Performance additive have historically often been sourced from synthetic oil derived sources. These additives have been very important for the evolution of final end-user products throughout several industries, but their effect on the environment has always raised questions on finding more environmentally friendly alternatives.
Microfibrillated cellulose (MFC) is a new and novel performance additive, based on one of the most abundant raw materials worldwide, namely cellulose from wood. The world of MFC started in academia in the early 1980s, through research conducted by Turbak and his team. They produced small quantities using a dairy homogenizer, and the idea of MFC was born. No commercial activity has taken place in the field of MFC until in 2014 where Borregaard announced its decision to construct the world’s first plant for producing MFC in Sarpsborg, Norway. The goal for Borregaard is to produce and sell the MFC into applications like paint, coatings, adhesives, personal care, home care, agricultural chemicals and more. The MFC is in several application fields competing against oil derived competitors, thus providing producers with an opportunity to obtain performance from a natural additive.
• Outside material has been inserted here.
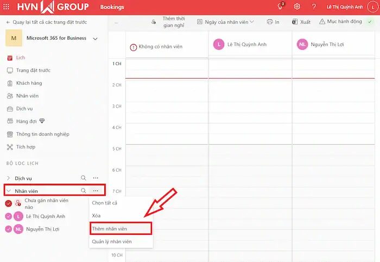Open the more options ellipsis for Nhân viên
The width and height of the screenshot is (380, 262).
coord(96,191)
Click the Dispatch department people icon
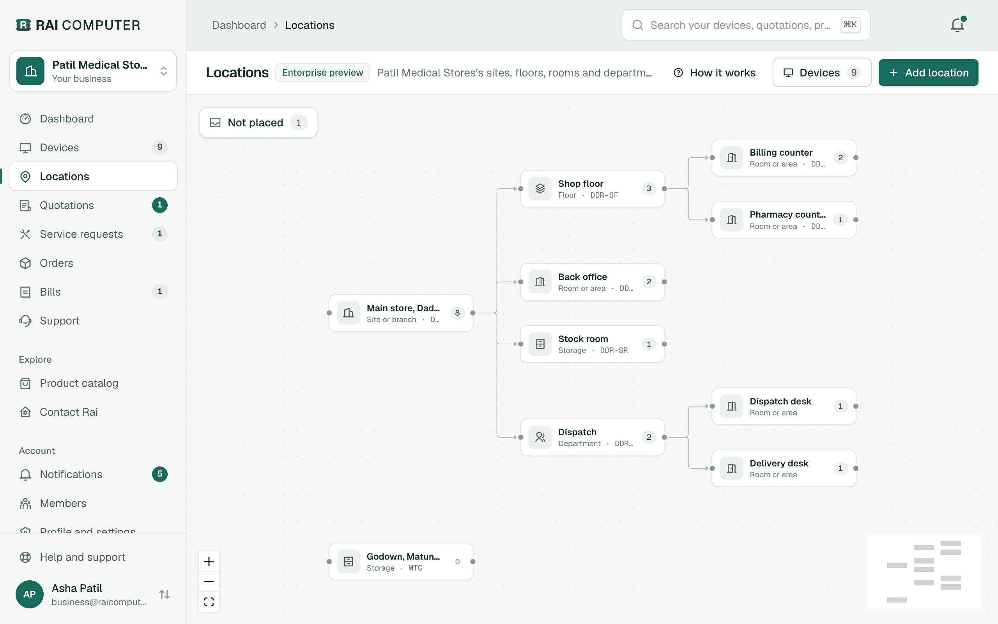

The Exilva project is directly linked to the BBI Joint Undertaking under the Horizon 2020 research program. One of the goals of BBI is to facilitate set-up of flagship plants for producing biobased alternatives to fossil-based products. To do this, you need to be at least as effective as these fossil-based alternatives. The type of MFC performance additives will be an important alternative in both short term and long term future, exactly due to its effectiveness in relation to the fossil based alternatives.